Thiol modifications in diabetic peripheral artery disease
Diabetes can lead to peripheral artery disease, a condition where blood vessels narrow. This can cause improper wound healing and potentially lead to amputations. Dr Murdoch is exploring the key molecules involved in the development of peripheral artery disease, to see if he can identify new ways to treat this condition.
Background to research
Having diabetes can prevent blood vessels from growing properly, which can progress to peripheral artery disease (PAD): a condition where blood vessels supplying organs and limbs below the stomach can narrow. PAD can prevent wounds from healing correctly and can lead to amputations. Clinical trials for PAD to date have failed in promoting new blood vessel growth, and new strategies need to be found. Dr Murdoch has found that people with Type 2 diabetes have higher levels of an enzyme called glutaredoxin, and he believes that this enzyme may be behind the lack of proper blood vessel growth in people with the condition, that contributes to the development of PAD.

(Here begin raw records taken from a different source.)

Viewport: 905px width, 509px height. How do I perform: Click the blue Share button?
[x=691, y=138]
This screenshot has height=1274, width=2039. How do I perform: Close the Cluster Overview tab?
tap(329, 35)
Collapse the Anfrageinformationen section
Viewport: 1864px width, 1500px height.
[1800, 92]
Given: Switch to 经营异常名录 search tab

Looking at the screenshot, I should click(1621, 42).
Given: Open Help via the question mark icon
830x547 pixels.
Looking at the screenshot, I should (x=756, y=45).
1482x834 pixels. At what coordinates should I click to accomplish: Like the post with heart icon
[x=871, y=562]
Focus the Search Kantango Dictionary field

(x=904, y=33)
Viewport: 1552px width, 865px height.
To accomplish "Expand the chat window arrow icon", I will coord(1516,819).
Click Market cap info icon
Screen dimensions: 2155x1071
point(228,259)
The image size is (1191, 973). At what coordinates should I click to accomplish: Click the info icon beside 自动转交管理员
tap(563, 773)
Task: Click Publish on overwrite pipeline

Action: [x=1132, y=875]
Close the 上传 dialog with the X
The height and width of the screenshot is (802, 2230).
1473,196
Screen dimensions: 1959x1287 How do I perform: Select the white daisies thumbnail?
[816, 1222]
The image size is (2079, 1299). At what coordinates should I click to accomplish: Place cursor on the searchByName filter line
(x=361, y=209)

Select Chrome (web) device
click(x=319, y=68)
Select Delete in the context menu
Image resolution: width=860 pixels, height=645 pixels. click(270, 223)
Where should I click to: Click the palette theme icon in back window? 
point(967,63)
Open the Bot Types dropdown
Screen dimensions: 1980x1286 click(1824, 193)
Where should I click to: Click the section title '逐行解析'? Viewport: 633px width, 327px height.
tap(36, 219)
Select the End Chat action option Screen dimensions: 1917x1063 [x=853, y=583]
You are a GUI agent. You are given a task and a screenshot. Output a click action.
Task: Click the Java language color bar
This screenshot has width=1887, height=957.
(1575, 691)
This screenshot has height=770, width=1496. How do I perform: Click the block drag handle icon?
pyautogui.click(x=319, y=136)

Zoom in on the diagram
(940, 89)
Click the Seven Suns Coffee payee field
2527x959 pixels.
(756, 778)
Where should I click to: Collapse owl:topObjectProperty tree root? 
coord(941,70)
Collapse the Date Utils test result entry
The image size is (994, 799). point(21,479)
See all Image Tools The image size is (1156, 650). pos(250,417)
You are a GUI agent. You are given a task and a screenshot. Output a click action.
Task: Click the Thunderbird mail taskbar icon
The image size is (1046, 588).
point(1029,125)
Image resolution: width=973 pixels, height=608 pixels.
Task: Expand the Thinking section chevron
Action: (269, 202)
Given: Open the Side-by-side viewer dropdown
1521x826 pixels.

This project aims to understand why people with Type 2 diabetes have blood vessels that don’t grow properly, to try and develop more effective therapies for PAD. Using laboratory models of Type 2 diabetes, Dr Murdoch aims to confirm whether glutaredoxin is behind this lack of proper blood vessel growth, and if it is, which other molecules are involved.
Potential benefit to people with diabetes
If this research is successful, it could identify new treatment strategies for PAD. In the future, this could lead to reductions in problems with wound healing and, hopefully, subsequent amputations.